Caroline Fourest, dans Pro Croix du 20 février 2007, situe le problème et “pointe du doigt l’effet mortel des campagnes de désinformation ayant eu cours durant la période des attentats en Algérie quand les intégristes assassinaient et que des journalistes français préféraient se demander qui tue qui ?” Ceux-là accusaient le moindre journaliste indépendant enquêtant sur ces réseaux intégristes — comme Didier Contant sur l’affaire des moines de Tibhirine — d’être vendu aux services secrets algériens. Il en est mort.

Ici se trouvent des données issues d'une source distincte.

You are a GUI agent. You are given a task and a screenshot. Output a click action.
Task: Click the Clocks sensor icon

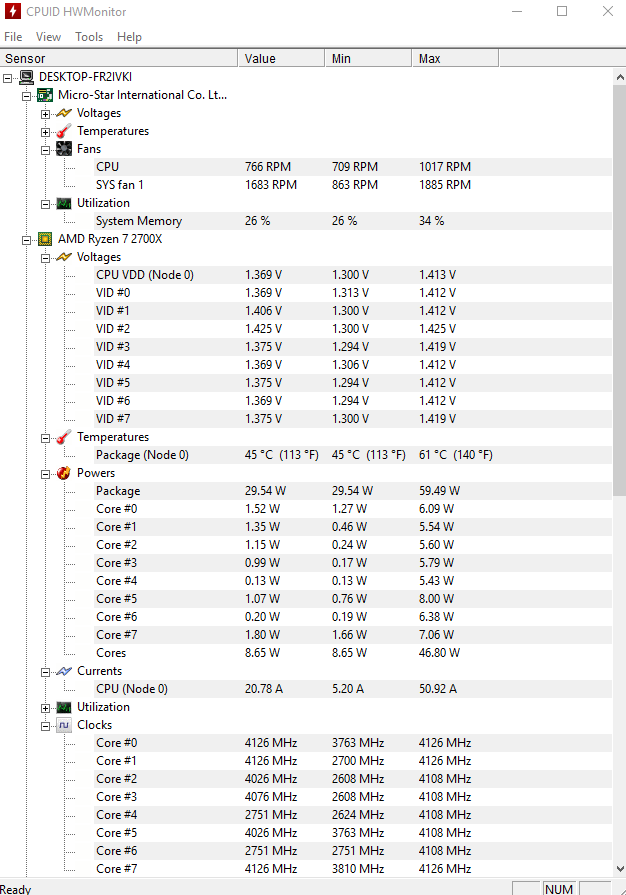(x=62, y=725)
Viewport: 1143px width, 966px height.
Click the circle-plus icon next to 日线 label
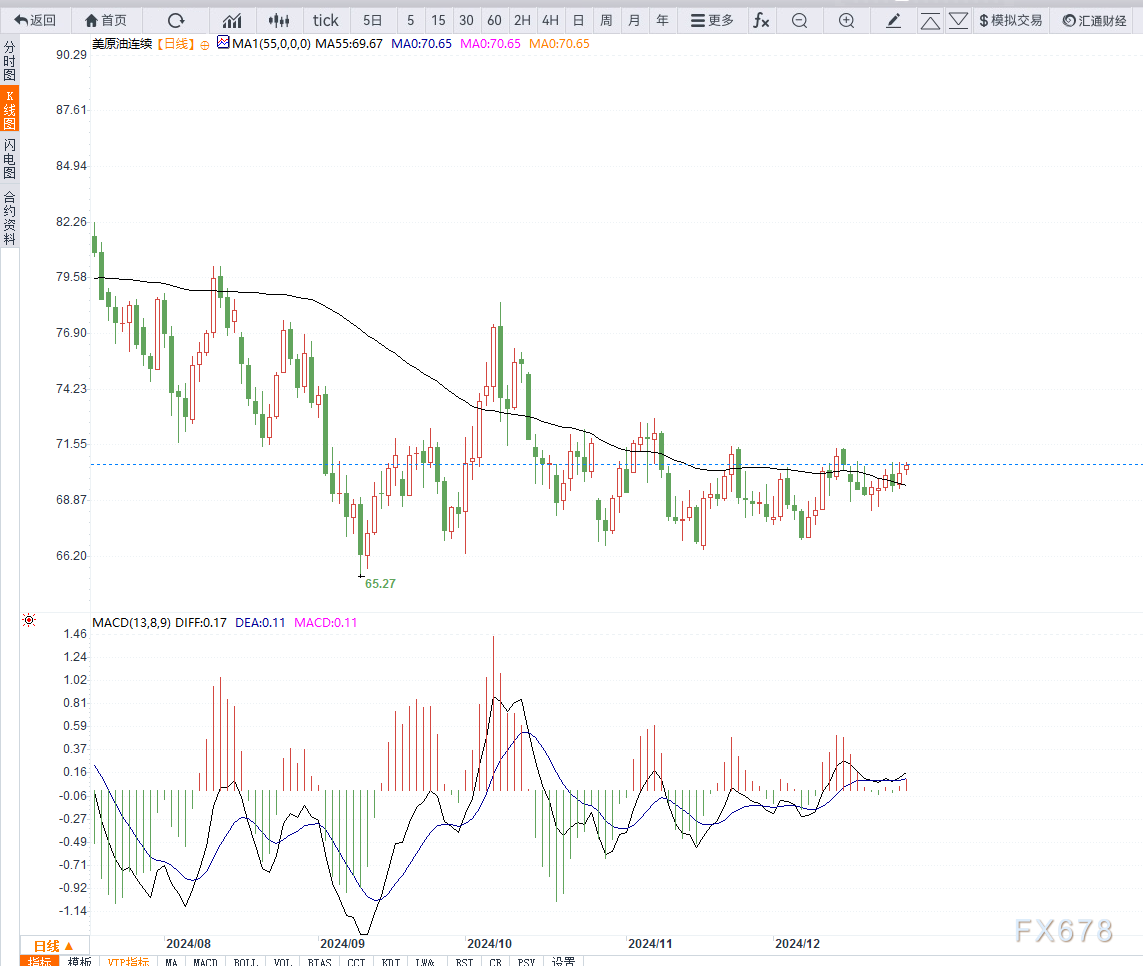[205, 44]
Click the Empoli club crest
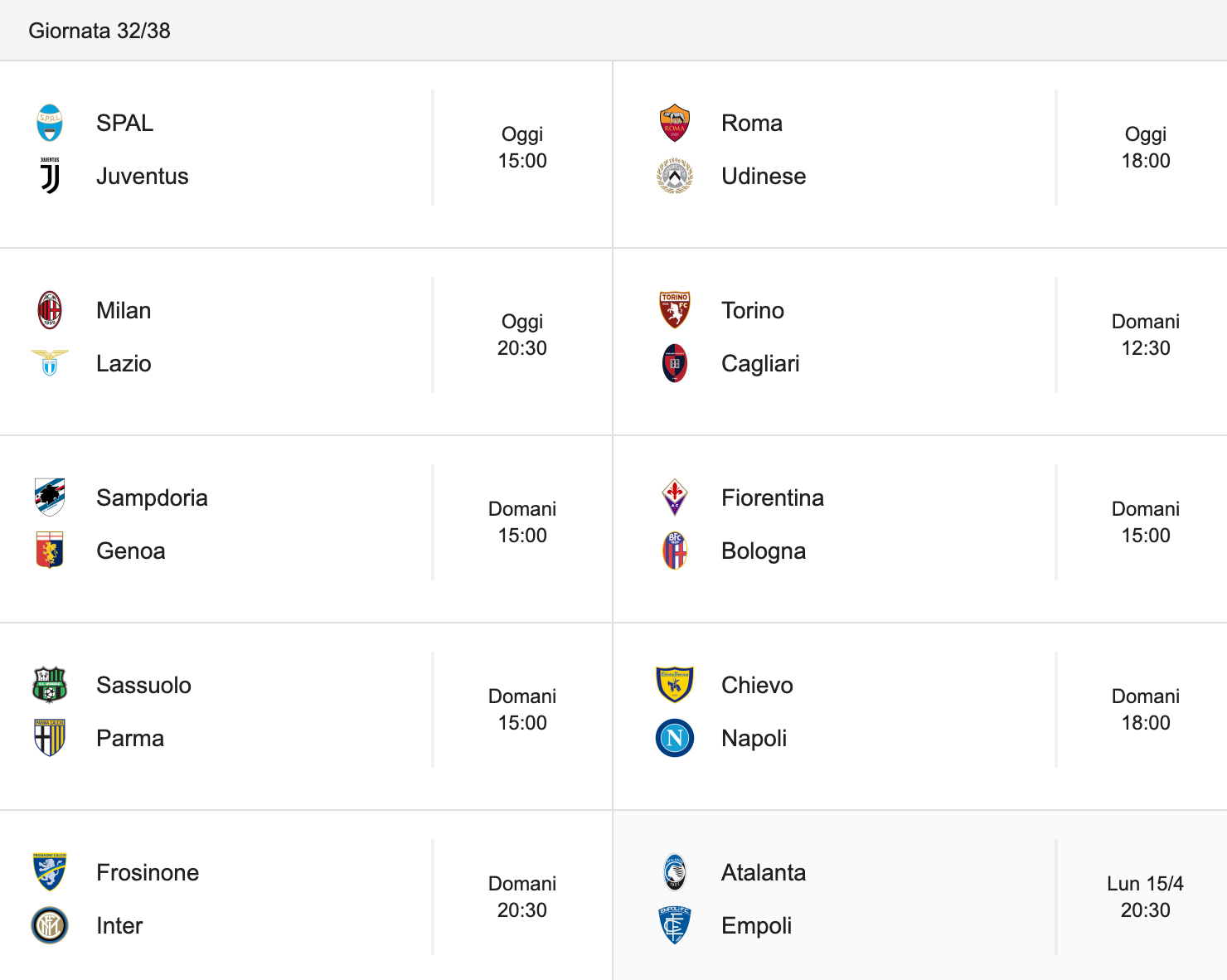This screenshot has width=1227, height=980. (x=675, y=925)
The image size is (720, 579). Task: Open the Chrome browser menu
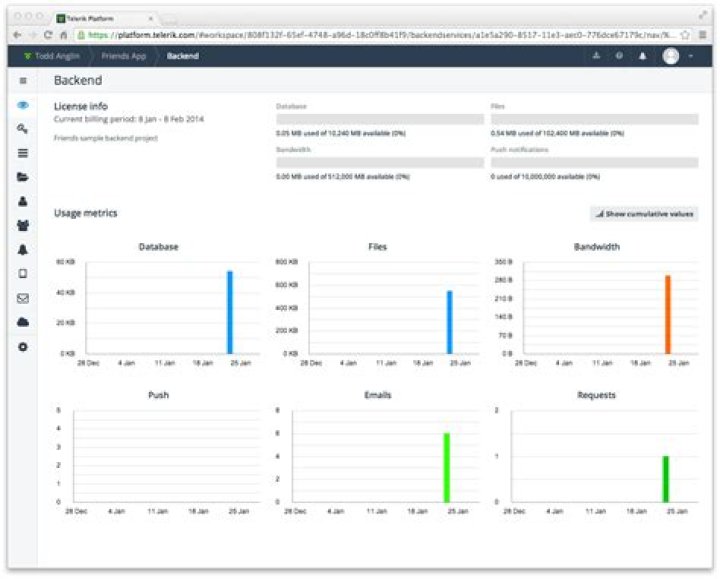[703, 34]
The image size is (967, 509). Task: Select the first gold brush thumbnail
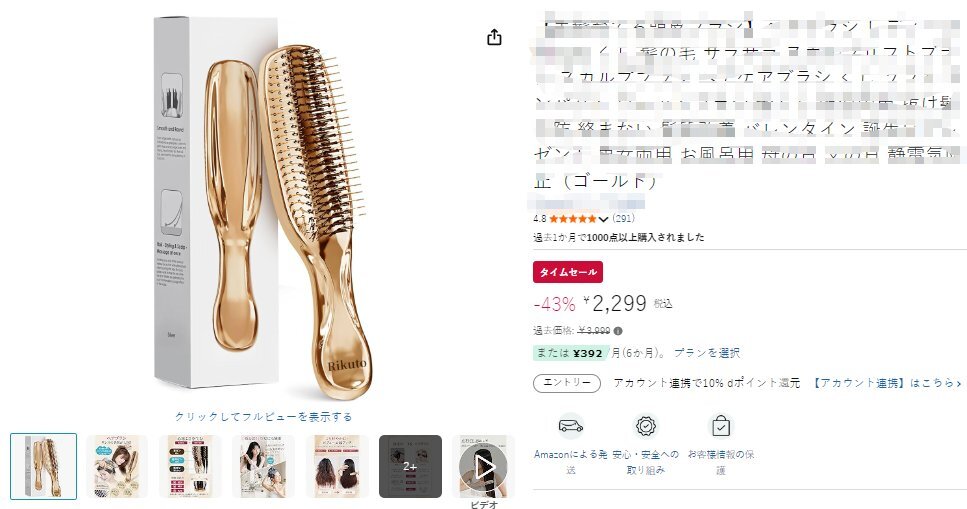pyautogui.click(x=44, y=466)
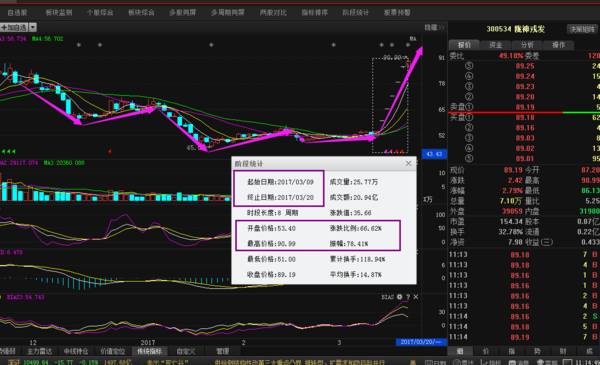The height and width of the screenshot is (365, 600).
Task: Collapse the side panel via 隐藏>>
Action: [434, 28]
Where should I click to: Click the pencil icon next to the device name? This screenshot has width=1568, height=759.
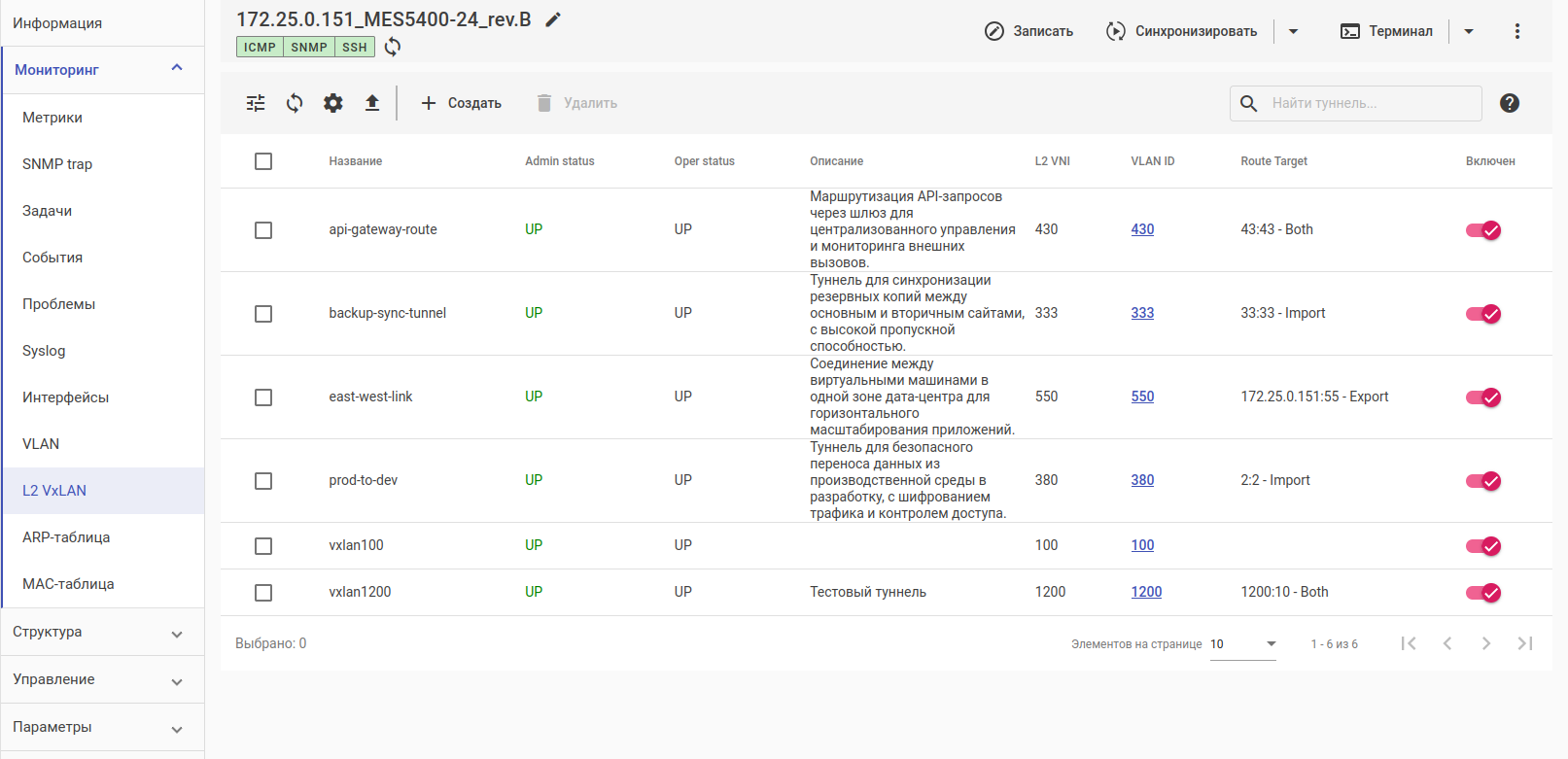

Et Rina Shermann, sa compagne, “ne leur a jamais pardonné”. Pour sa part, le journal de la gauche républicaine pense que le livre est “un réquisitoire implacable contre la lâcheté et contre une certaine presse, dite libre qui cherche à museler des versions pourtant étayées mais qui dérangent”.

Si aujourd’hui, la presse française commente largement la parution du livre, à l’époque de la mort de Contant, seul un Jean-Francois Kahn de l’hebdomadaire Marianne ose poser la question de la responsabilité des confrères de Didier de Canal+, dans sa mort. Condamné une première fois en diffamation, il gagne le procès en appel.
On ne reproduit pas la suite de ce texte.